Work task:
Copy each line of the listing where the word "Вручение" can be found.

Exercise material:
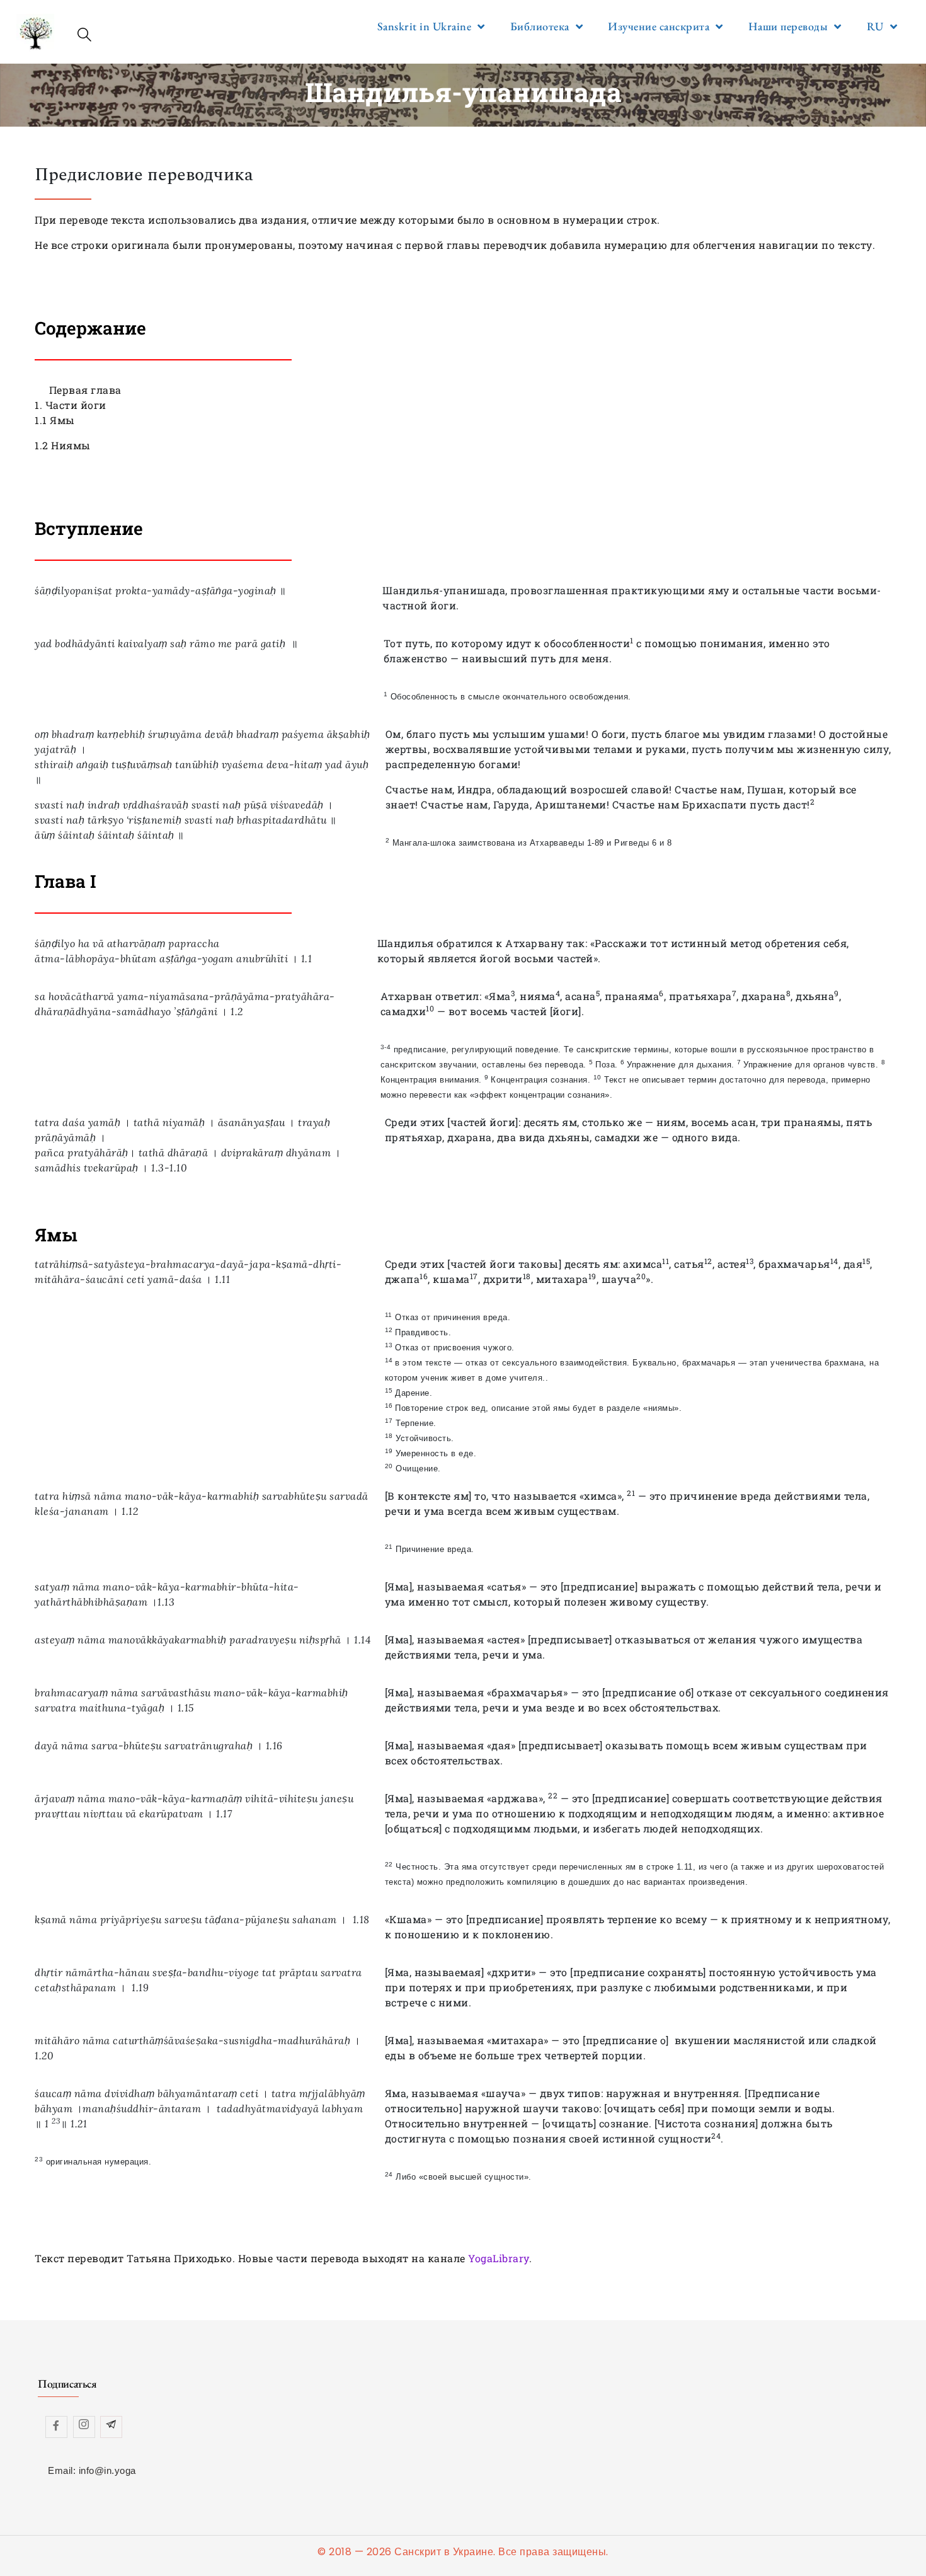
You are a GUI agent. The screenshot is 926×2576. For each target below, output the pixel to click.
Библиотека (539, 26)
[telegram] (111, 2427)
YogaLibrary (498, 2258)
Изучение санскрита (658, 26)
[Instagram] (84, 2427)
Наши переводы (788, 26)
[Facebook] (56, 2427)
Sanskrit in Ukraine (424, 26)
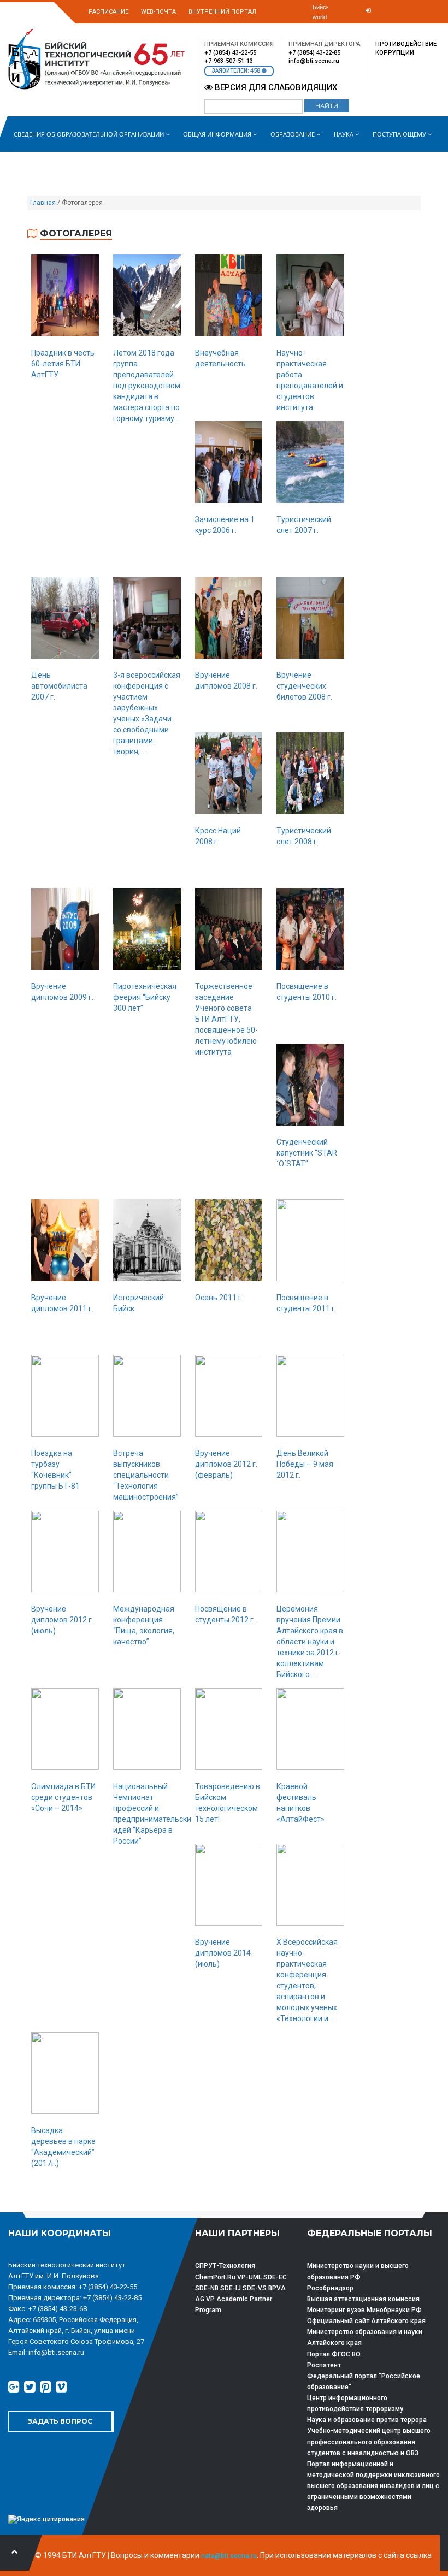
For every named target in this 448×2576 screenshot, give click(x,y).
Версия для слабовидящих (275, 87)
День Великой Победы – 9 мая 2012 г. (304, 1464)
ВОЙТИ (360, 28)
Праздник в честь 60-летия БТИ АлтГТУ (63, 363)
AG (199, 2299)
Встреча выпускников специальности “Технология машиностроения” (146, 1475)
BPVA (277, 2288)
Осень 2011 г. (219, 1297)
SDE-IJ (230, 2288)
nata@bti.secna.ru (229, 2556)
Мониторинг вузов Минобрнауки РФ (364, 2310)
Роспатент (324, 2365)
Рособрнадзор (330, 2288)
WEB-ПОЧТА (158, 11)
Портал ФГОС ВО (334, 2354)
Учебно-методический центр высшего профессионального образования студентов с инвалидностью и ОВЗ (369, 2441)
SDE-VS (255, 2288)
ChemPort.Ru (215, 2277)
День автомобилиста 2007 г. (59, 686)
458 (256, 70)
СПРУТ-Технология (225, 2266)
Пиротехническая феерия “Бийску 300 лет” (144, 997)
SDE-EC (275, 2277)
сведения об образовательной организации (90, 134)
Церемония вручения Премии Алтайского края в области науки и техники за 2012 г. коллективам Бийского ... (309, 1641)
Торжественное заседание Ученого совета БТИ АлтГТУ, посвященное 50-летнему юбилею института (226, 1019)
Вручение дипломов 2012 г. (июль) (62, 1619)
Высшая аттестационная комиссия (363, 2299)
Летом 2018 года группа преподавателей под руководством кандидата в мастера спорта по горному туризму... (146, 385)
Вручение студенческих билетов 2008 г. (304, 686)
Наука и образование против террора (367, 2420)
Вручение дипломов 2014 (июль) (223, 1953)
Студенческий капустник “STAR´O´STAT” (306, 1153)
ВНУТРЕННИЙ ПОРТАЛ (222, 11)
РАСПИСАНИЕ (108, 11)
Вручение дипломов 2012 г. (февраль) (226, 1464)
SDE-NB (207, 2288)
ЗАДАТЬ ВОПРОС (60, 2421)
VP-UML (249, 2277)
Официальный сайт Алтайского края (366, 2321)
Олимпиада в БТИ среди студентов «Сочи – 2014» (63, 1797)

Solution for this task:
Вручение дипломов 2012 г. (июль) (62, 1619)
Вручение студенческих билетов 2008 г. (304, 686)
Вручение дипломов 2014 (июль) (223, 1953)
Вручение дипломов 2012 г. (февраль) (226, 1464)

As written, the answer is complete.